───── 原文段落 ─────
题目: biubiu
题意:给一个残缺的数独,要求填入数字1~9,然后满足行和列1 ~ 9只能出现一遍,9 X9的数独又分成了3X3的小数独,保证小数独里面1 ~ 9也只出现一遍。
思路:采用深搜dfs,首先记录一下已经出现过的数字标记为1,然后就可以递归暴力将剩余的数字放进去,知道满足条件即可。
#include<iostream>
#include<vector>
#include<algorithm>
#include<map>
using namespace std;
class Solution {
public:
bool dfs(vector<vector<char>>& board,int hang[9][10], int lie[9][10], int a[3][3][10],int x) {
if (x >= 9)
return true;
for (int i = x; i < 9; i++) {
for (int j = 0; j < 9; j++) {
if (board[i][j] == '.') {
int k=0;
for ( k = 1; k <= 9; k++) {
if (!hang[i][k] && !lie[j][k] && !a[i / 3][j / 3][k]) {
hang[i][k] = 1;
lie[j][k] = 1;
a[i / 3][j / 3][k] = 1;
board[i][j] = '0' + k;
if(dfs(board, hang, lie, a, i))
───── 数据集 ─────
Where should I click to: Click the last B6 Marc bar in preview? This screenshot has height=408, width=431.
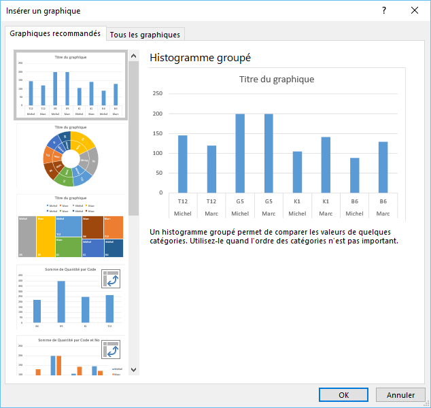coord(383,167)
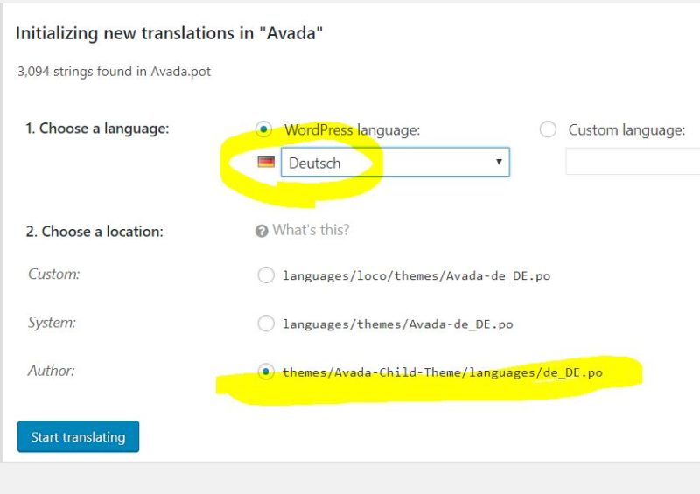Click the languages/themes/Avada-de_DE.po path label

397,324
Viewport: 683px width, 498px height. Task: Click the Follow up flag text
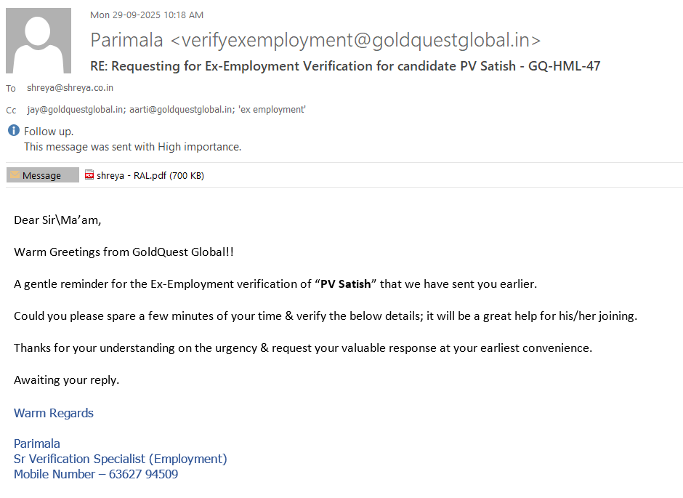coord(49,132)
─────
▶ _执行任务_
这篇关于数独求解的原文采用了哪种搜索方法? 上面的数据用不上。

▶ _任务答案_
深搜dfs。